Selected text
—————

The Second Amendment originally bolstered state government militias against a potential national (standing) army, not private militias opposing all government and police. Unsurprisingly and for obvious reasons, the Constitution (Article III, Section 3) forbids as treasonous citizens levying war against the United States and armed private militias are technically illegal in every state, which adds to their motivation for existing in the first place. NRA president Wayne LaPierre thought that banning semi-automatic rifles or bump stocks, even for 18-21 year-olds, would lead the U.S. down the path to “socialism” and argued for better enforcement of existing laws. At five million members, the NRA represents a small percentage of hunters (~17 million) and gun owners (~ 1/3 of American adults) and most NRA members weren’t as radical or absolutist as LaPierre. Within living memory, the NRA advocated for people buying guns for hunting, self-protection, shooting, or collecting, not militias aimed at overthrowing the government or hunting prairie dogs, the rationale John Thune (R-SD) gave for AR-15s. Such sentiments don’t come cheap. Here’s where he ranked in lifetime campaign donations from the NRA through 2020:
The idea that the Second Amendment forbids any gun regulation at all (2A absolutism) is new to American history, dating from the Smith & Wesson smart gun controversy of 2000, even though the national government didn’t regulate guns until 1934. Conservative Justice Antonin Scalia, a strong supporter of the Second Amendment, acknowledged in McDonald v. Chicago (2010) that the government can regulate guns under 2A. But McDonald and District of Columbia v. Heller (2008) also interpreted 2A as applying to individual gun rights, not just militias. Scalia was careful to point out that those individual rights are not absolute, but modern Americans view supporting 2A as meaning that anyone, including the mentally ill, should have easy access to near military-grade weapons. And SCOTUS, too, swung a long way to the right by 2022, arguing in New York State Rifle & Pistol, Assoc. vs. Bruen, in some opinions, for nullification of rules not already on the books in 1791 (2A), or at least 1868 (14A). Future rulings that expansive would nullify the forenamed 1934 Firearms Act and overturn the U.S. v. Miller (1939) case that has justified it Constitutionally. Up until now, few hunters, enthusiasts, or even the NRA have argued for overturning the 1934 Firearms Act.

—————

Data lines
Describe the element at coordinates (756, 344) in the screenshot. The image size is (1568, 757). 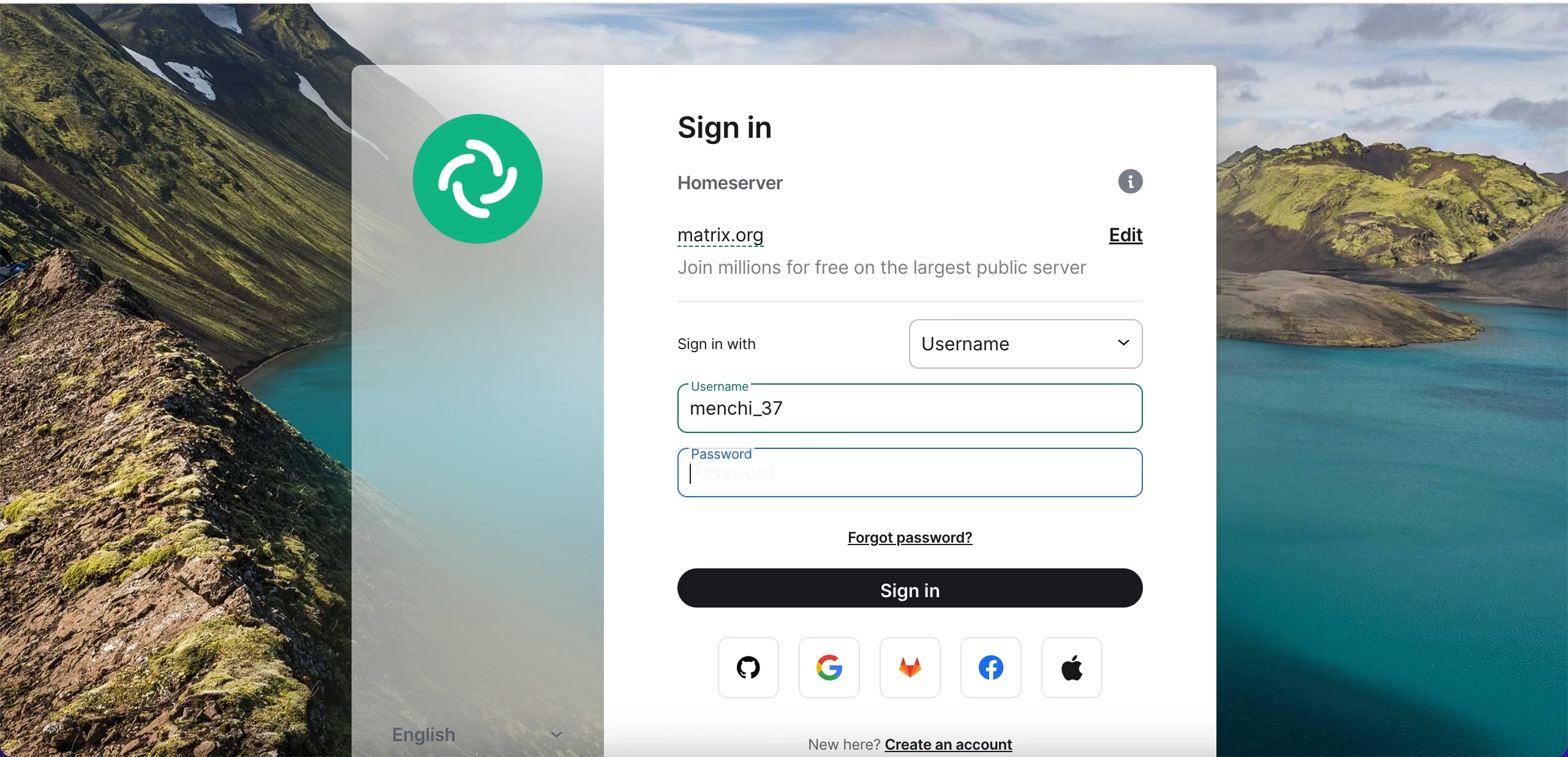
I see `sign in with` at that location.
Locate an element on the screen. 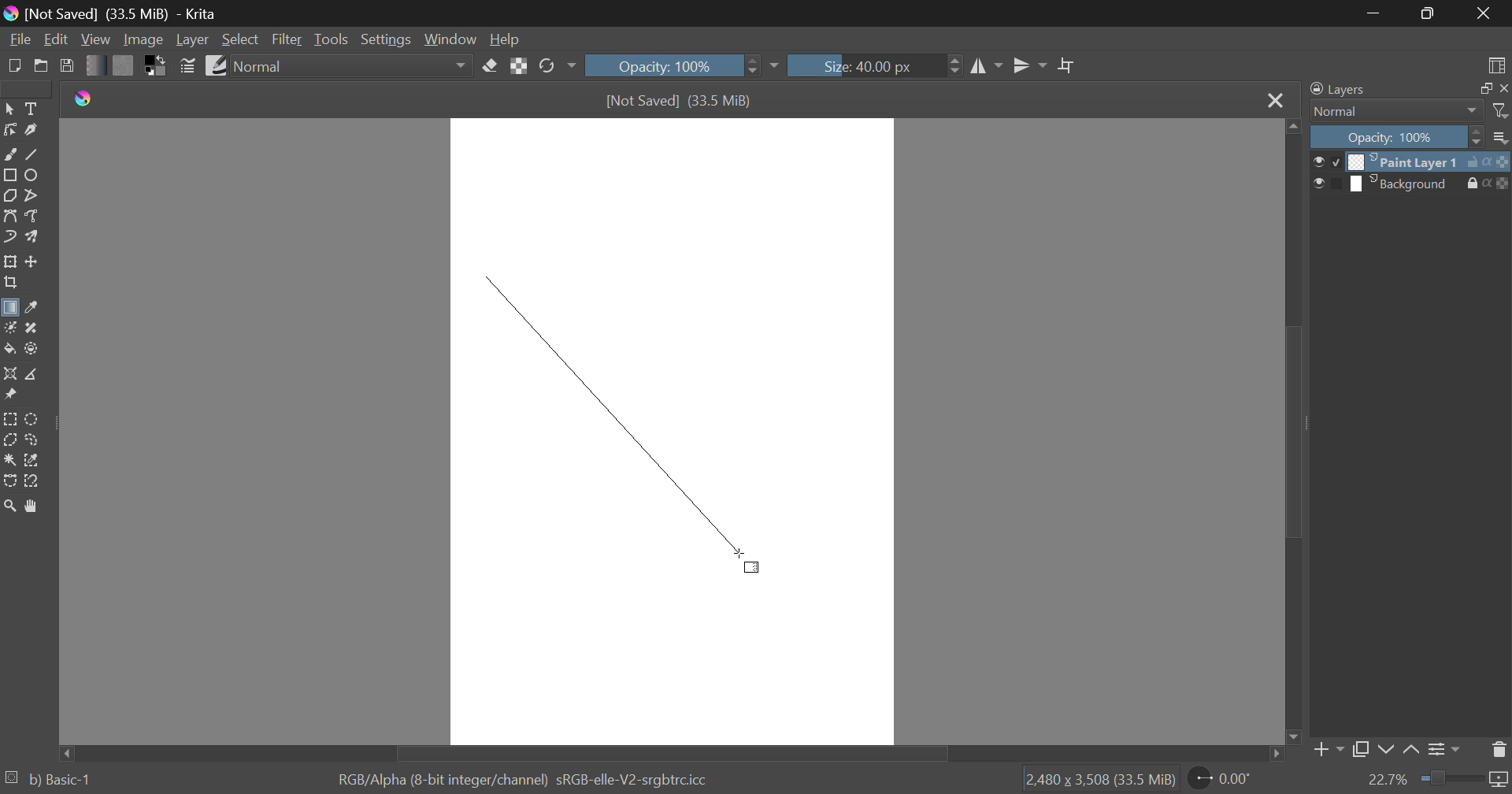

—————

What to work on
A: Can you sum up the passage on the Second Amendment in two sentences?
B: Could you carry the passage on the Second Amendment forward with its next paragraph?

Written answers
A: The Second Amendment originally bolstered state militias against a potential national army, and the NRA once advocated buying guns for hunting, self-protection, shooting, or collecting, though its president Wayne LaPierre opposed even banning semi-automatic rifles or bump stocks for 18-21 year-olds. The idea that the amendment forbids all gun regulation dates only from 2000, and although Heller and McDonald read it as protecting individual rights that Scalia said are not absolute, the Supreme Court swung far enough right by its 2022 Bruen ruling that similarly expansive future rulings would nullify the 1934 Firearms Act.

B:
While overall crime rates, including gun-related violence, fell between 2000 and 2020, killers used semi-automatic rifles as assault weapons in mass shootings in Aurora (2012), Newtown-Sandy Hook (2012), San Bernardino (2015), Orlando (2016), Dallas (2016), Las Vegas (2017), Sutherland Springs, Texas (2017), Parkland, Florida (2018), Santa Fe, Texas (2018), El Paso (2019), Dayton (2019), Midland-Odessa (2019), Boulder (2021), Buffalo (2022), Uvalde, Texas (2022), Highland Park/Chicago (2022), Colorado Springs (2022), and Nashville (2023). The cool thing about the gun industries’ business model is that every time someone misuses an assault rifle in a mass murder, sales of assault rifles go up. Bump kits allowed assassins like Stephen Paddock in Las Vegas to fire off 400-800 rounds per minute. The Buffalo killer wrote in his manifesto that the AR-15 and its variants are very deadly when used properly…which is why I picked one.” In Colorado Springs, a red flag law would’ve been imposed on Anderson Lee Aldrich before they shot up an LGBTQ nightclub, but El Paso County is a Second Amendment Sanctuary. Pro-gun advocates, including the NRA, often ask why we don’t just enforce existing laws rather than further regulate, but we can’t because NRA-funded candidates campaign promising to defy existing laws, including red flags and background checks.

2A Sanctuary Counties (Green), States (Blue), and Both (Purple)

2A Sanctuary Counties (Green), States (Blue), and Both (Purple), Ca. 2022

Ghost guns assembled from component parts also complicate the registration process because they lack serial numbers. Not all attacks were with semi-automatic rifles. In 2016, to oppose Trump’s election, a deranged leftist opened fire on Republicans practicing for their annual baseball game against Democrats, injuring the hip of Steve Scalise (R-LA). After Sandy Hook, initial polls showed over 95% of Americans and over 80% of NRA members supported expanding background checks, but the measure failed in Congress. After Parkland, Trump initially threw his support behind universal background checks, and purportedly asked aides why anyone needs an AR-15, but the NRA backed him down. The same scenario played out after El Paso. After each shooting, the GOP argued that it was inappropriate to discuss regulation so soon after a tragedy and that such regulations violated the Second Amendment and/or would be ineffective.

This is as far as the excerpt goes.